林一正在翰林院整理卷宗,忽聞內侍傳召,說是皇上在禦書房見他。他心裏略感詫異,還是斂了斂衣襟,快步往禦書房去了。

“臣林一,參見陛下。”

“林愛卿平身。”皇上放下朱筆,看著他笑道,“你在翰林院這些時日,辦事勤勉,條理清晰,朕都看在眼裏。如今翰林院掌院一職空缺,朕思量著,你倒是合適的人選。”

林一怔了怔,連忙躬身:“陛下謬讚,臣資歷尚淺,恐難當此任。”

“資歷是靠歷練出來的。”皇上擺了擺手,語氣帶著不容置疑的決斷,“朕意已決,即日起,你便是翰林院掌院了。好好幹,別讓朕失望。”

“臣,謝陛下隆恩!定當竭盡所能,不負聖望!”林一叩首謝恩,起身時,心裏還有些發飄——這升遷的速度,連他自己都沒料到。

消息很快傳遍朝野,翰林院上下前來道賀,林一應酬了半日,才得以脫身。剛出翰林院,就見岳父蘇侍郎候在門口,臉上堆著熱絡的笑。

“賢婿!恭喜恭喜啊!”蘇侍郎快步上前,拉著他的手,滿眼的欣慰與得意,“真是年輕有為,這麽快就成了掌院,為父都替你高興!”

林一客氣地應著:“岳父過獎了,都是陛下擡愛。”

“哪裏是過獎,”蘇侍郎笑得合不攏嘴,一路跟他往外走,“你本就是尚書府獨子,底子厚,如今又自己爭氣,這才是錦上添花!說起來,青青嫁過來還不到一年,你就連升幾級,莫非……”

他湊近了些,壓低聲音,眼裏帶著幾分探究和欣喜:“莫非我這女兒,是個旺夫的?”

林一聽著這話,心裏微微一動,面上卻不動聲色地笑了笑:“岳父說笑了,都是臣自己的運氣。”

蘇侍郎卻不這麽認為,越想越覺得是這麽回事,嘴裏不住地念叨著“好,好,真是家門有幸”,又熱情地邀他回府吃飯,被林一以“剛升官,府裏該知會一聲”為由婉拒了。
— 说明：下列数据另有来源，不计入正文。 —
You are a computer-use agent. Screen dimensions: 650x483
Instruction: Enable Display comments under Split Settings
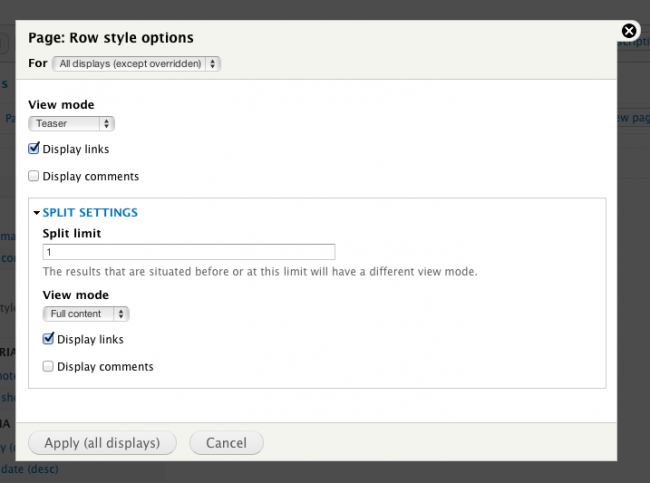pyautogui.click(x=49, y=367)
送走蘇侍郎,林一坐上馬車,心裏卻在回味那句“旺夫相”。他看向窗外掠過的街景,忽然覺得有些諷刺——他們只看到他步步高升,卻不知這背後,有多少是他自己的努力,又有多少,是這具身體原主帶來的便利,甚至……是那些纏繞不清的關系帶來的隱性助力。

至於蘇青青的“旺夫”,或許不過是恰逢其會罷了。

只是這話,他沒法說,也不能說。

馬車駛進林府,剛到門口,就見蘇青青和南枝都候在那裏,臉上滿是喜色。想來,府裏已經收到消息了。

林一看著她們,壓下心頭的覆雜,露出一個溫和的笑。

升了官,日子總要接著過。只是肩上的擔子重了,往後要應付的人和事,怕是會更多了。

蘇父回到侍郎府,一進門就揚著聲喊:“夫人,夫人!”

蘇母正坐在窗邊做針線活,見他滿面紅光地進來,笑著迎上去:“這是遇上什麽喜事了,瞧你樂的。”

“大喜事!”蘇父一把攥住她的手,聲音裏帶著抑制不住的興奮,“林一升了,成了翰林院掌院!皇上親自下的旨!”

蘇母眼睛一亮,手裏的針線都差點掉了:“真的?那孩子才多大年紀,就成了掌院?”她素來知道女婿有才幹,卻沒料到升遷得這麽快,一時間笑得合不攏嘴,“真是有出息!咱們青青沒看錯人!”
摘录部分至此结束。